The 1,000 scored by Bill Self’s 2014-15 squad represented a bounce-back of sorts. One year earlier, after a streak of eight perfect years in a row, the program dropped below 1,000 due to a retention penalty.

The star-studded hoops program now has scored 1,000 in nine of the last 10 years but, because of the structure of the APR multi-year score, will need three more perfect years to get the multi-year number back to the top.

Regardless, KU’s Associate Athletics Director for student-athlete support, Paul Buskirk, said Self’s program remains a model of how to blend academic success with athletic achievement.

“Men’s basketball here is still well above the national trends,” Buskirk said.

Men’s and women’s track both had single-year numbers below 930 — the only two KU programs to fall below that threshold — but because the NCAA only worries about the four-year score, there is no penalty for dropping below 930 in any given academic year. Despite that fact, Buskirk said such numbers certainly catch his eye.

“Red flag is a good term,” said Buskirk, who, along with other members of KU’s academic support staff and the head coaches, keeps constant tabs on the academic performance of all of KU’s scholarship athletes. “In track’s case, a lot of life stepped in. There were a lot of personal circumstances that ended up having students leave the program. That does happen, we just happened to have a few happen at the same time.”

Because of past performances, track’s multi-year numbers (936 for men and 956 for women) stayed above the good-standing mark, which gives Buskirk, head coach Stanley Redwine and his student-athletes wiggle room to get things back on track.

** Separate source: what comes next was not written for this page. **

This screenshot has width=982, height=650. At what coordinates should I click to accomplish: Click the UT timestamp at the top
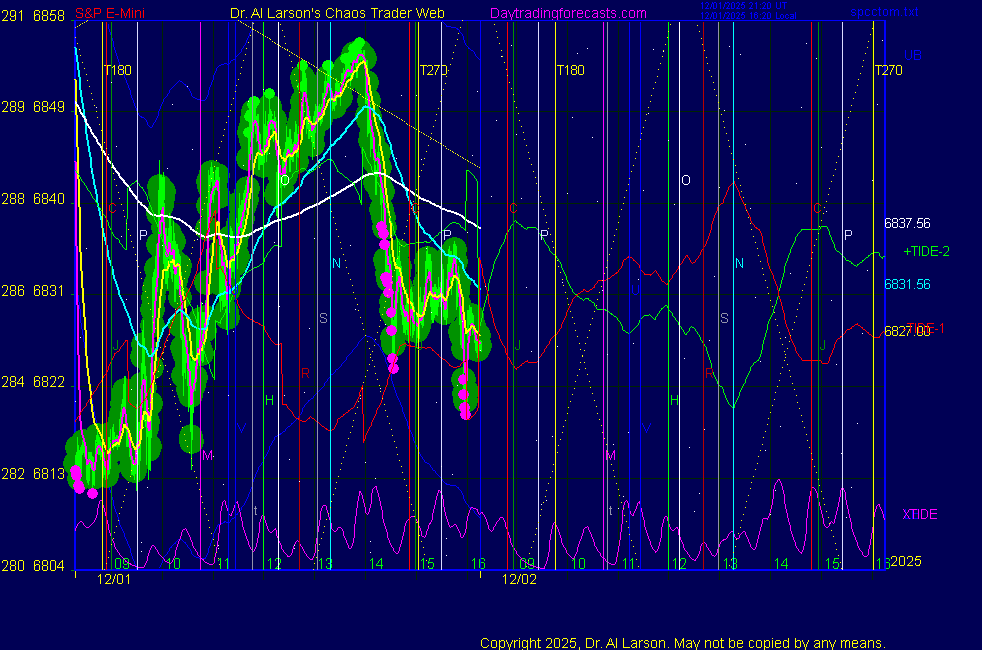click(742, 6)
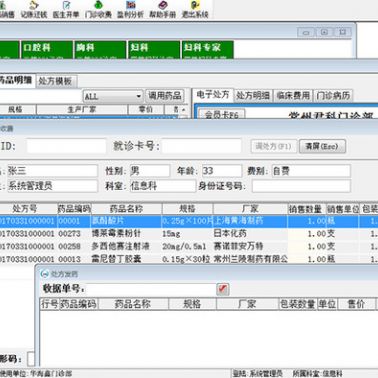Click the 会员卡F6 button

[x=222, y=115]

“This can happen a couple of times in your four-year measurement and you’re OK,” Buskirk said. “But you can’t do this four years in a row.”

One of KU’s more high-profile programs is headed the opposite way.

After suffering through a couple of low-scoring seasons because of the departure of several scholarship players — many of them junior college transfers — brought in during the Charlie Weis era, the KU football program’s 936 multi-year score, though still on the low side, is higher than in recent years and second-year coach David Beaty’s squad showed progress with a 946 score for the 2014-15 school year. Previously, the football program tallied a 908 single-year APR score for 2013-14.

“The one-year (score) is the encouraging part because our trend is moving in the direction where we need it to go,” Buskirk said. “Coach Beaty is very much on board with what we inherited from the predecessor and he’s doing a fabulous job of managing his numbers.”

In today’s world, with more and more student-athletes leaving school early to pursue professional opportunities — particularly with men’s basketball at Kansas — keeping athletes in good academic standing has become an even greater challenge. But Buskirk said both the continued commitment of his academic support staff while the student-athletes are on campus along with an increase in online opportunities when they are not has made academic performance easier to manage and track.

“We have a variety of options in place to help those students be successful,” Buskirk said. “There’s tremendous flexibility that just didn’t exist 10 years ago. This institution has taken strides which are just phenomenal to help.”

KU’s multi-year APR numbers by program

(2014-15 number in parentheses)

Baseball — 965 (981)

Men’s Basketball — 990 (1,000)

Men’s Cross Country — 966 (947)

Football — 936 (946)

Men’s Golf — 993 (1,000)

Men’s Track — 936 (914)

Women’s Basketball — 973 (1,000)

Women’s Cross Country — 993 (1,000)

Women’s Rowing — 978 (965)

Women’s Golf — 981 (974)

Softball — 976 (977)

Women’s Soccer — 965 (977)

Women’s Swimming — 971 (978)

Women’s Tennis — 968 (1,000)

Women’s Track — 956 (906)

Volleyball — 990 (1,000)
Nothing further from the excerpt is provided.